-- Opening Marker --

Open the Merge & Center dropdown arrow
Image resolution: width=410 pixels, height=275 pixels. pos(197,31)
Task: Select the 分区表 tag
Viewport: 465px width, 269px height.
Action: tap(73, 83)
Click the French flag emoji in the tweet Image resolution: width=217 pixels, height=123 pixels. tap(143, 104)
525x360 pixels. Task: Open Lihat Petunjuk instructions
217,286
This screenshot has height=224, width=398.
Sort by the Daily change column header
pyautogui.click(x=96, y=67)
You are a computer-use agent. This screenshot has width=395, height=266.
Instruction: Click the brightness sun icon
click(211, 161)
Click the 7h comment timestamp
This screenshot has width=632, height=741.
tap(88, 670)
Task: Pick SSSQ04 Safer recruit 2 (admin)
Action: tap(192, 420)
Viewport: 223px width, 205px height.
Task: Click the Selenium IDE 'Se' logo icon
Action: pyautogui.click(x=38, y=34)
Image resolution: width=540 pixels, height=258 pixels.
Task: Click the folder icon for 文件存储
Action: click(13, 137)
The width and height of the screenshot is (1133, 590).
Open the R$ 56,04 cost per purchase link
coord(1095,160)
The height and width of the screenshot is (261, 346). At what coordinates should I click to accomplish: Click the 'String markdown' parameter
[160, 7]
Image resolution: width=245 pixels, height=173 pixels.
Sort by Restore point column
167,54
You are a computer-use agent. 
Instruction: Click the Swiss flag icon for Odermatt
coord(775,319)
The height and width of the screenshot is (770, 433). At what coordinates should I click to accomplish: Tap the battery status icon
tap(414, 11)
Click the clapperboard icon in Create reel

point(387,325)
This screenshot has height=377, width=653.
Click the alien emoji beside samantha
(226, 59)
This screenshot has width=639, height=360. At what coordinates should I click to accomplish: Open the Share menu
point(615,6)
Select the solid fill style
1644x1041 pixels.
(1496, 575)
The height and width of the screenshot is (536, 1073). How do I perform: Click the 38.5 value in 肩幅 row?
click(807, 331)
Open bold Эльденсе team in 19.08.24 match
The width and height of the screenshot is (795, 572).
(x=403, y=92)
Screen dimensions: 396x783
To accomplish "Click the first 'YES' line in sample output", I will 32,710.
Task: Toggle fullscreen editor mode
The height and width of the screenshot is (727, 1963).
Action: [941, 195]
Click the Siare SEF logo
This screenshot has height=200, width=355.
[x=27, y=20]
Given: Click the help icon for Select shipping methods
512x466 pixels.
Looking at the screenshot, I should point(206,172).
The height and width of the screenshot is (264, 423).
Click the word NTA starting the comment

-- Closing Marker --

EXERCISE — An exact reproduction of the listing is needed.

ANSWER BOX —
Open the Merge & Center dropdown arrow
Image resolution: width=410 pixels, height=275 pixels. pos(197,31)
Task: Select the 分区表 tag
Viewport: 465px width, 269px height.
Action: tap(73, 83)
Click the French flag emoji in the tweet Image resolution: width=217 pixels, height=123 pixels. tap(143, 104)
525x360 pixels. Task: Open Lihat Petunjuk instructions
217,286
This screenshot has height=224, width=398.
Sort by the Daily change column header
pyautogui.click(x=96, y=67)
You are a computer-use agent. This screenshot has width=395, height=266.
Instruction: Click the brightness sun icon
click(211, 161)
Click the 7h comment timestamp
This screenshot has width=632, height=741.
tap(88, 670)
Task: Pick SSSQ04 Safer recruit 2 (admin)
Action: tap(192, 420)
Viewport: 223px width, 205px height.
Task: Click the Selenium IDE 'Se' logo icon
Action: pyautogui.click(x=38, y=34)
Image resolution: width=540 pixels, height=258 pixels.
Task: Click the folder icon for 文件存储
Action: click(13, 137)
The width and height of the screenshot is (1133, 590).
Open the R$ 56,04 cost per purchase link
coord(1095,160)
The height and width of the screenshot is (261, 346). At what coordinates should I click to accomplish: Click the 'String markdown' parameter
[160, 7]
Image resolution: width=245 pixels, height=173 pixels.
Sort by Restore point column
167,54
You are a computer-use agent. 
Instruction: Click the Swiss flag icon for Odermatt
coord(775,319)
The height and width of the screenshot is (770, 433). At what coordinates should I click to accomplish: Tap the battery status icon
tap(414, 11)
Click the clapperboard icon in Create reel

point(387,325)
This screenshot has height=377, width=653.
Click the alien emoji beside samantha
(226, 59)
This screenshot has width=639, height=360. At what coordinates should I click to accomplish: Open the Share menu
point(615,6)
Select the solid fill style
1644x1041 pixels.
(1496, 575)
The height and width of the screenshot is (536, 1073). How do I perform: Click the 38.5 value in 肩幅 row?
click(807, 331)
Open bold Эльденсе team in 19.08.24 match
The width and height of the screenshot is (795, 572).
(x=403, y=92)
Screen dimensions: 396x783
To accomplish "Click the first 'YES' line in sample output", I will 32,710.
Task: Toggle fullscreen editor mode
The height and width of the screenshot is (727, 1963).
Action: [941, 195]
Click the Siare SEF logo
This screenshot has height=200, width=355.
[x=27, y=20]
Given: Click the help icon for Select shipping methods
512x466 pixels.
Looking at the screenshot, I should point(206,172).
The height and width of the screenshot is (264, 423).
Click the word NTA starting the comment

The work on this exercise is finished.